2020.09.28
# コンビニ

まもなく来る「インフレ時代」でも、ニトリや業務スーパーが強い理由

総合商社の調達力にも注目!
大原 浩 プロフィール

EDLP(毎日安い)が低価格のお手本だ

2018年11月14日の記事「投資の神様バフェットが最も重視した『企業を見抜く4つの視点』」で述べた「4つの視点」の1つが「ブランド力」である。

もちろん、最近大ヒットした瑛人氏の『香水』の歌詞に登場する「ドルチェ&ガッバーナ」もブランドだが、高価で洗練されたものだけがブランドなのではない。

「安い」ということも徹底すれば「ブランド」になる。典型例がウォルマートの「EDLP」である。これは「Everyday Low Price」の略だ。
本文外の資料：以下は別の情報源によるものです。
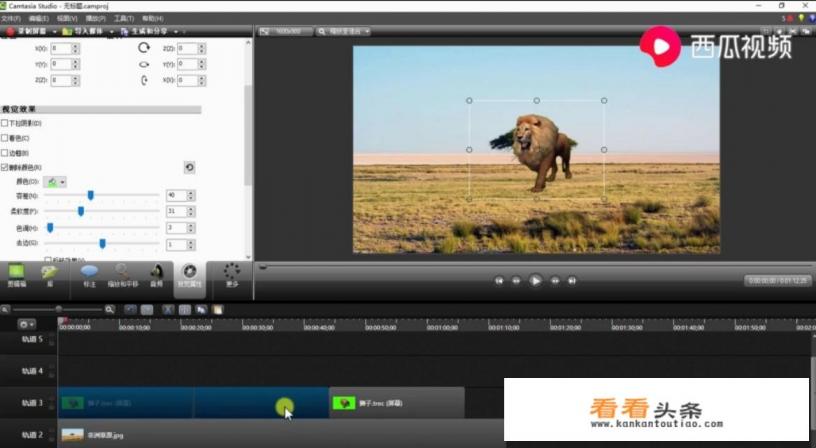The height and width of the screenshot is (448, 816).
Task: Uncheck the Remove a color (删除颜色) checkbox
Action: pyautogui.click(x=5, y=168)
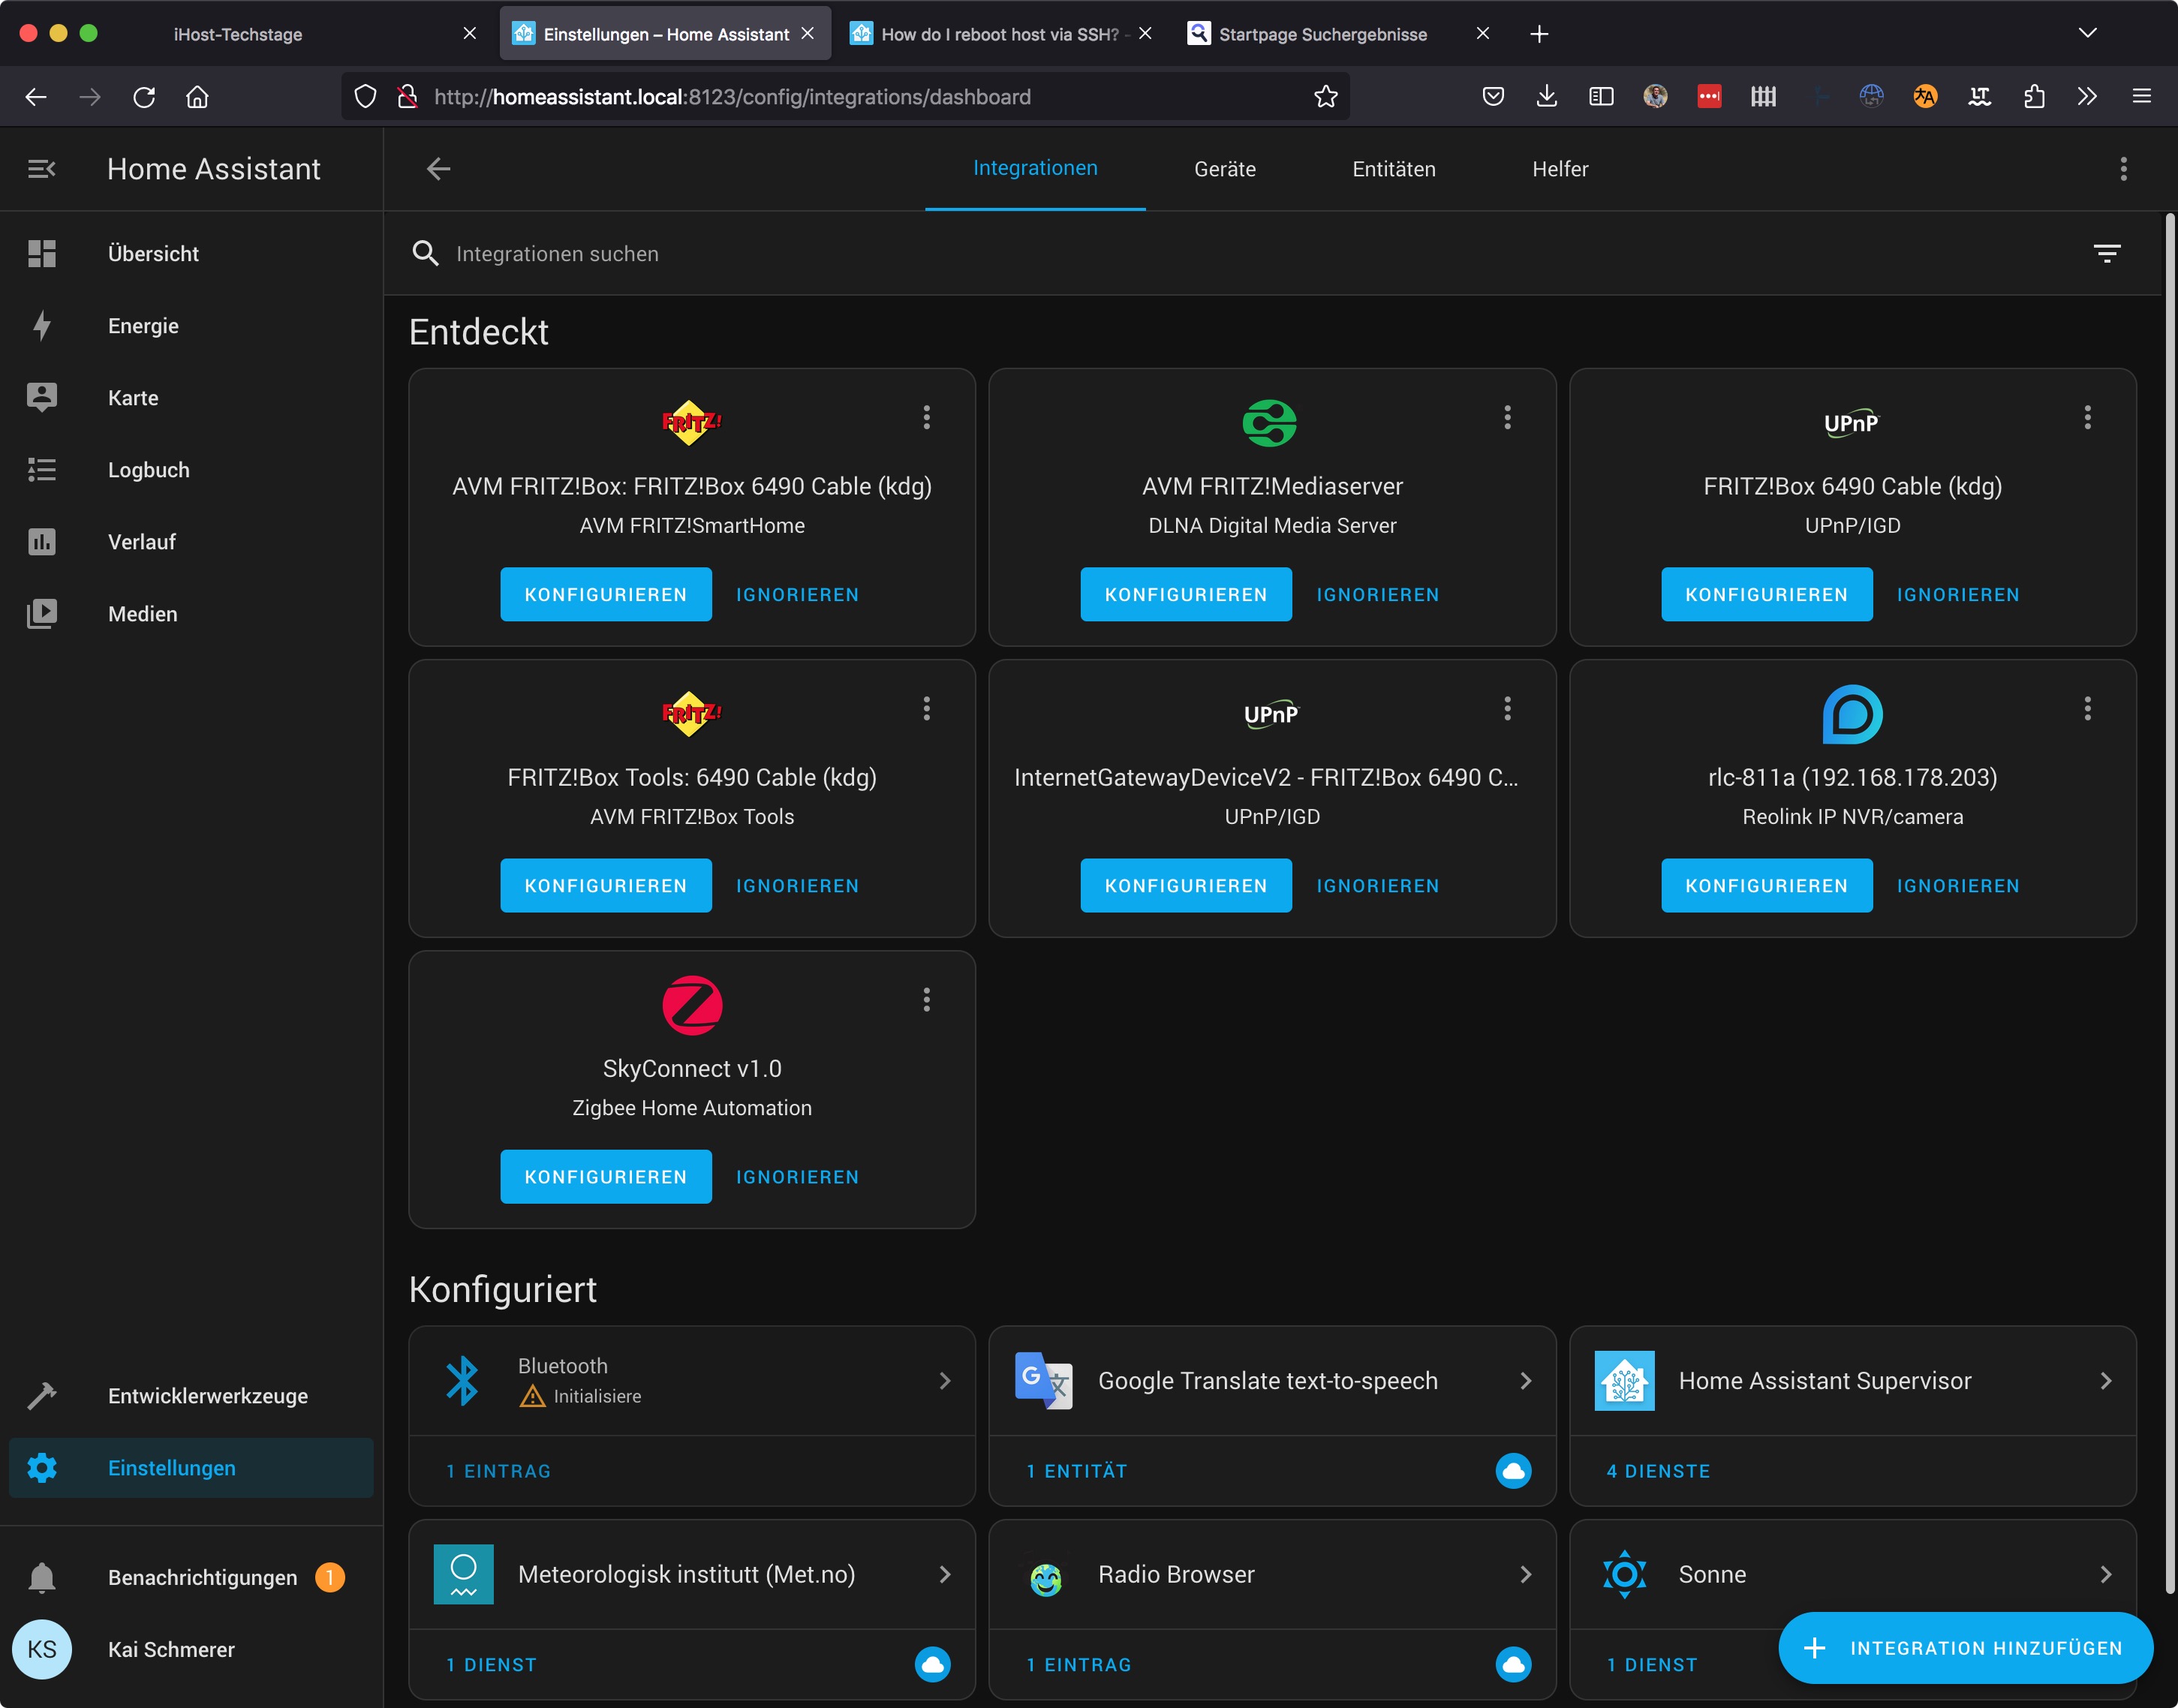Click the KS user avatar
This screenshot has height=1708, width=2178.
point(41,1650)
「安売り」そのものはしょせん安売りで、消費者は、毎日チラシをチェックしてその日一番安い店に行くだけだから、「安売り競争」をしている店にブランドなど生まれるはずがない。

しかし、「いつ行ってもどこよりも安い」ことを実現したらどうであろうか? 消費者はいちいち手間をかけてチラシをチェックせずに、毎日その店に通うことであろう。つまり、必ず一番安いという「信頼」=ブランドを勝ち取ることができるのである。

これは、消費者にとって手間と労力を削減できる優れた方法である。しかしこの手法は、消費者だけにメリットがあるのではない。小売(販売)にとっても有効な戦略なのだ。

例えば真っ先に削減できるのは「チラシ代」である。

さらに、バーゲンというのは思いのほか手間とコストがかかるものである。何をバーゲン対象にするのかから始まって、バーゲン価格の決定、チラシの紙面レイアウトなど煩雑な作業が必要だ。

また、バーゲン商品の値札の変更、特設コーナーの設置、POP制作なども必要になる。

この費用を「低価格」実現のために使おうというのがEDLPの基本発想であり、手間暇をかけずに集客できるうえに「ロイヤルカスタマー」を獲得できるのだから、売り手にとっても良い話である。

例えて言えば、バーゲン戦略は投資の世界の「しけもく投資=デイ・トレード」であり、その日限りの細かい商売でしかなく、明日はどうなるかわからない。

 

それに対して、EDLPはまさにバフェット流で、遠い将来を見据えて大きな利益を得ることができる長期投資だ。